The narrative of the human family reveals many spiritual realities, one of which is that people of good will want to pray. This desire can be seen across the religious traditions and cultural yearnings of the world.

Oftentimes this pining for a life of prayer can lead a person to important questions about the spiritual life. For example, the perennial question: “What do I say when I pray?”

While the answer to this inquiry might seem obvious to some, for others it poses a real dilemma and source of confusion. When a person prays, she wants to know what to say and how to say it properly.

The implicit fear is that somehow by praying wrongly her petition will not be heard, or that she will offend God, or that the fruits of the spiritual life will not be given.

In such an arena of fears, it’s important for a person to recognize that she’s most likely already praying more than she realizes, and that the “best prayer” is the one that she’s already praying.

Beyond this basic recognition, however, there are some more specific answers that can guide a person through the conversation of prayer.

When praying, a person can do what fallen humanity does best, namely, she can complain. While an easy human response, it’s also very helpful to our spiritual life since people complain to those who care about them. We can imagine the danger of complaining to an adversary or someone who is critical of us. We complain to loved ones in order to be consoled and encouraged.

As a person complains to God, she forms an intimacy with him. She may find that her prayer flows more easily and becomes an opportunity for renewal and rejuvenation.

This counsel is not without foundation as we see the figure of Abraham, the spiritual father of all Jews, Christians, and Muslims, complain to God. As Abraham is called out of Ur and follows the Lord’s summons to the Promised Land, he is assured a son.

Arriving in his new home, he is distressed that he still has not been blessed with posterity. In one of the first recorded prayers of the great patriarch, he expresses his restlessness and complains to God. In the encounter, God welcomes Abraham’s transparency and comforts him.

In commenting on this scene, Pope Francis observed: “I won’t say that Abraham loses patience, but he complains to the Lord. This is what we learn from our father Abraham: complaining to the Lord is a form of prayer.”

The pope continued by teaching that faith is not just silent acceptance or a “certainty that secures us from doubt or perplexity,” but is a means by which we can “argue with God and show him our bitterness without ‘pious pretenses’.”

As a person, therefore, opens her heart and freely complains to God, she distances herself from the “pious pretenses” which rob prayer of its real power to heal and transform a person’s interior life. Rather than worrying about praying right, the person is actually praying and speaking to God from the inner recesses of her own heart, and not merely through the formalized prayers of ancestors and tradition.

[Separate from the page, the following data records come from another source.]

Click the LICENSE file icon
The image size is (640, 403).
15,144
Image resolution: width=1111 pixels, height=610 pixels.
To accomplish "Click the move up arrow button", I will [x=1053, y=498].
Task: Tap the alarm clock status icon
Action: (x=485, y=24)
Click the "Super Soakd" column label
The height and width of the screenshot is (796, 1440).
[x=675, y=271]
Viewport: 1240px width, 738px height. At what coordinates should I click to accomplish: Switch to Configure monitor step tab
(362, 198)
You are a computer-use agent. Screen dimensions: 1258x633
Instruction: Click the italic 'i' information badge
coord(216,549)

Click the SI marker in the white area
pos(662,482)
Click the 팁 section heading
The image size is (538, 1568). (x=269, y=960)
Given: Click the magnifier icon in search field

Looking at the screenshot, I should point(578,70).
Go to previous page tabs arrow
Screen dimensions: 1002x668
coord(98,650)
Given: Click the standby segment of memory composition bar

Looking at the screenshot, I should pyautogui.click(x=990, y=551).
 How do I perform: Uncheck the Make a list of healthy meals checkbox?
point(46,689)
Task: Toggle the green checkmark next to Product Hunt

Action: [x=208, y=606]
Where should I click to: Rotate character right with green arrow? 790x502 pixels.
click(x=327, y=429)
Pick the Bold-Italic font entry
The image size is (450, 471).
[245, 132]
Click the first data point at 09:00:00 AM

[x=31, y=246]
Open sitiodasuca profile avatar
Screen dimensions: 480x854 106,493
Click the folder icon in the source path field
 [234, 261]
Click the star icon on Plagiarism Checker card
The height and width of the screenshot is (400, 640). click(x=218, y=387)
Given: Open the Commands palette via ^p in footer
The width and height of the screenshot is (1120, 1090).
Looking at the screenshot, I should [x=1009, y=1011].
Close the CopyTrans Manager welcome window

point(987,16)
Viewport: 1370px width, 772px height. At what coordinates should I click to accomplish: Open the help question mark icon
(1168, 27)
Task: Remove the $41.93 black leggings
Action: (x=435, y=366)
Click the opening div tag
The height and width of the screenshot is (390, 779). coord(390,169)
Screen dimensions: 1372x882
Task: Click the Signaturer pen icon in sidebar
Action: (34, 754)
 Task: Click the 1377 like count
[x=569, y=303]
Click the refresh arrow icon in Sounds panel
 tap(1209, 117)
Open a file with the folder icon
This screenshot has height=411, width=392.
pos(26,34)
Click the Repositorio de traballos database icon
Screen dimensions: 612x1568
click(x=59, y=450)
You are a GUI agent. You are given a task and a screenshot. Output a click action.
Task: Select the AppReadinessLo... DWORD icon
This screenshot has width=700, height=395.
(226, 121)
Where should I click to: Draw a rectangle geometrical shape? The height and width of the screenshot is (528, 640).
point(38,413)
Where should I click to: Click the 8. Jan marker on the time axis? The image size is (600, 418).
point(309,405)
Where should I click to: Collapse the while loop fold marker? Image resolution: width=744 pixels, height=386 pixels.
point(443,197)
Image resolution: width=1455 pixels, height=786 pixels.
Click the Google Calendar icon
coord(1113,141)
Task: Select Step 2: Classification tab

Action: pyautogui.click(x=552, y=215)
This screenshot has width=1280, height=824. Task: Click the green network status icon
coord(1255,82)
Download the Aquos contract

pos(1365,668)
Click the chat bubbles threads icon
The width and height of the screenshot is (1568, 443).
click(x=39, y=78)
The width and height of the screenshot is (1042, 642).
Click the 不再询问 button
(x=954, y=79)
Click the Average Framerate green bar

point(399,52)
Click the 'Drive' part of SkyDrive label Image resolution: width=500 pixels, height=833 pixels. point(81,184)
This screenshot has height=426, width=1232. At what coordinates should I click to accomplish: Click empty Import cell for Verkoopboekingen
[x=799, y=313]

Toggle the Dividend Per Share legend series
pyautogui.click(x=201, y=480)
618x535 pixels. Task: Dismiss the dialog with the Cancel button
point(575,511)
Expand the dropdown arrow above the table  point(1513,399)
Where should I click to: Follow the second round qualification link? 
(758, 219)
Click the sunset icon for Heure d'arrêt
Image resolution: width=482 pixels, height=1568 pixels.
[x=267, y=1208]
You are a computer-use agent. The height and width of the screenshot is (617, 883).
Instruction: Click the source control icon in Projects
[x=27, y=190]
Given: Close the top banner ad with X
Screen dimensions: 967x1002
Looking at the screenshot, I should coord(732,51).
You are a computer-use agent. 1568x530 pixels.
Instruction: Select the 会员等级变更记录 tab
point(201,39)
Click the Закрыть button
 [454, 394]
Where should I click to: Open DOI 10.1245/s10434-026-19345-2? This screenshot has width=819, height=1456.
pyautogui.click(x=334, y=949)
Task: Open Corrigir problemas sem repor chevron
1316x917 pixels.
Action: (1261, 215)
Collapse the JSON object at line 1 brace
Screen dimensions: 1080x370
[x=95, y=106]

While the formalized prayers are appreciated and can be of some assistance to the person, they are empowered and take on depth precisely through the particular spiritual life of the person herself.

In this simple exercise of prayer, the person is less worried about overwhelming or offending God, and a new awareness of God’s majesty emerges as the person grows in the realization that God is all-powerful and can take whatever she dishes out and that he loves her and wants her sincerity.

The person understands more profoundly that God truly welcomes a genuine self-disclosure of her disappointments, joys, anger, consolations, and confusion, and does not need the empty lip service of misplaced piety.

This lesson on prayer is important for people of good will. As secularism and other schools of thought try to dismantle the spiritual identity of the person, it’s essential that the casualness and easiness of prayer be emphasized and that people find encouragement and direction in their desire to pray.

This lesson is also a timely reminder for the West and our world today. As we look at the international scene and all its complexities: world hunger, wars, displaced peoples, and nuclear arms, and as we enter a new presidential administration with uncertain answers to fundamental questions, we can avoid shallow prayers and pray to God with sincere hearts asking that justice and peace be given to all people.